事件自体は進行中ですし調査もこれからというところですので私から具体的にどうのということはないのですが、仮に船長が茫然自失とした「パニック状態」になってしまっていたとしたら、そこから戻れというのは飲酒運転の人にすぐにシラフに戻って運転しろというのと同じくらいの無理難題ではないかと思います。

もちろん、もし自分が乗客の立場だったとしたら船長ならびにスタッフの方にはそのようなパニック状態にならないように日頃からの訓練をしておいて欲しいですし、そもそもそのような差し迫った事態にならないようなクルーズをして欲しいです。

パニックにならないような取り組みを考えてみると、自分もなかなかできていないものだと思います。

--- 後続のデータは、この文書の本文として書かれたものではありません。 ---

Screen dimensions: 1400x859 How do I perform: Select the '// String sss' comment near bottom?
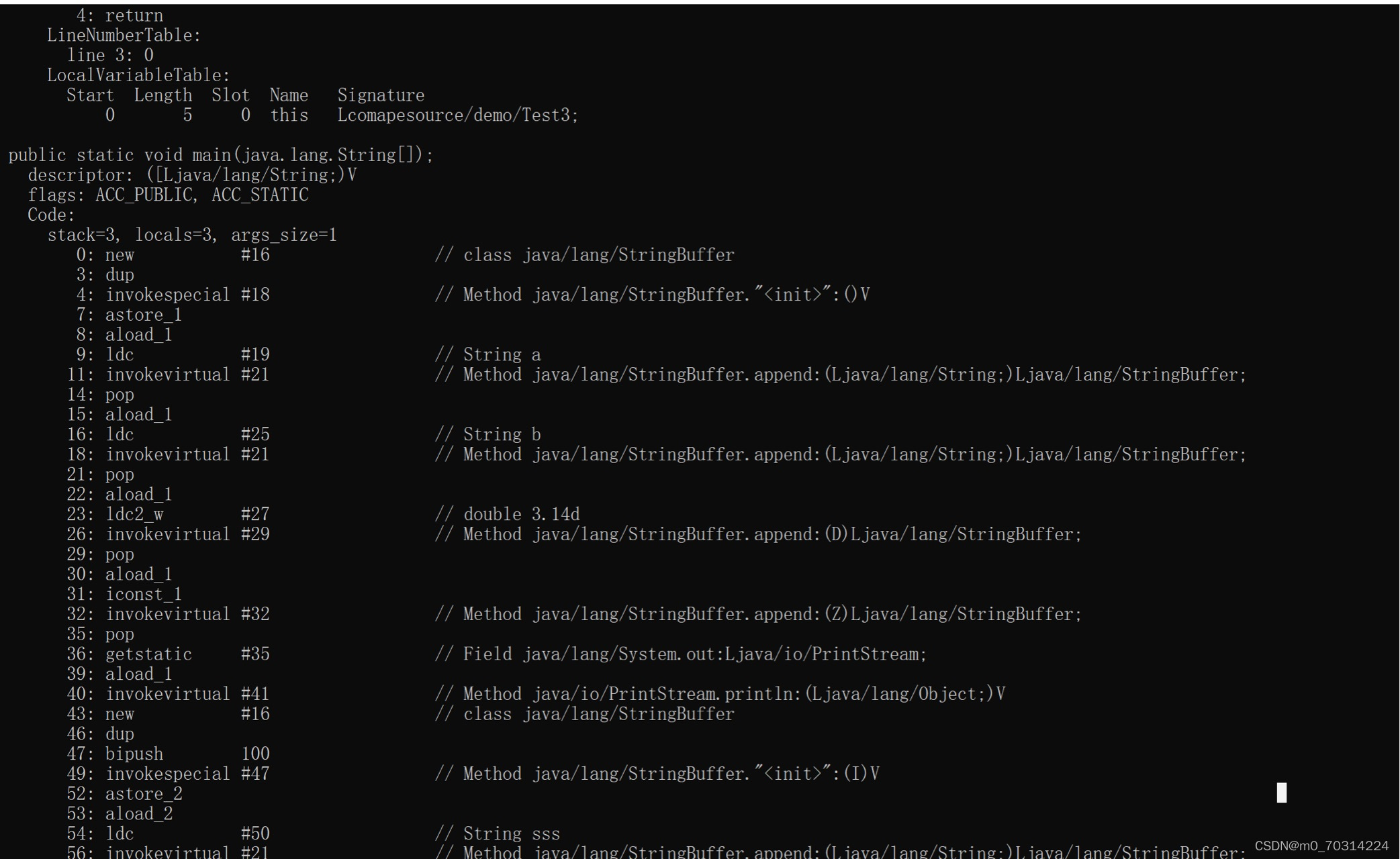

例えば私が過去に開発部署にいた際にOracleデータベースとAIXの運用の講習をそれぞれ受けたことがあります。共通する点としては座学で体系を習得した後に実際にシステムを破壊してみて治すという練習があったことでした。これはもちろんコマンドの叩き方等を覚えるのにも良いのですが、「ここまで壊してもデータは失われないもんだな」ということを実感することで、妙な焦りを覚えることがなくなるという効果があります。

また、もし何らかの原因でパニックが起きてしまったならば、それに対応するにはどうしたら良いかということも難しいものです。飛行機のパイロットや宇宙飛行士の訓練課程ではわざと違う練習予定を渡しておき、スタッフが仕込んだ事故を経験させることで「自分がパニックになったときの感覚」を体験させるという話をどこかで聞いたことがあります。また、低酸素の状態も経験させ、その上でビデオで見せて恐ろしさを理解させるのだとか。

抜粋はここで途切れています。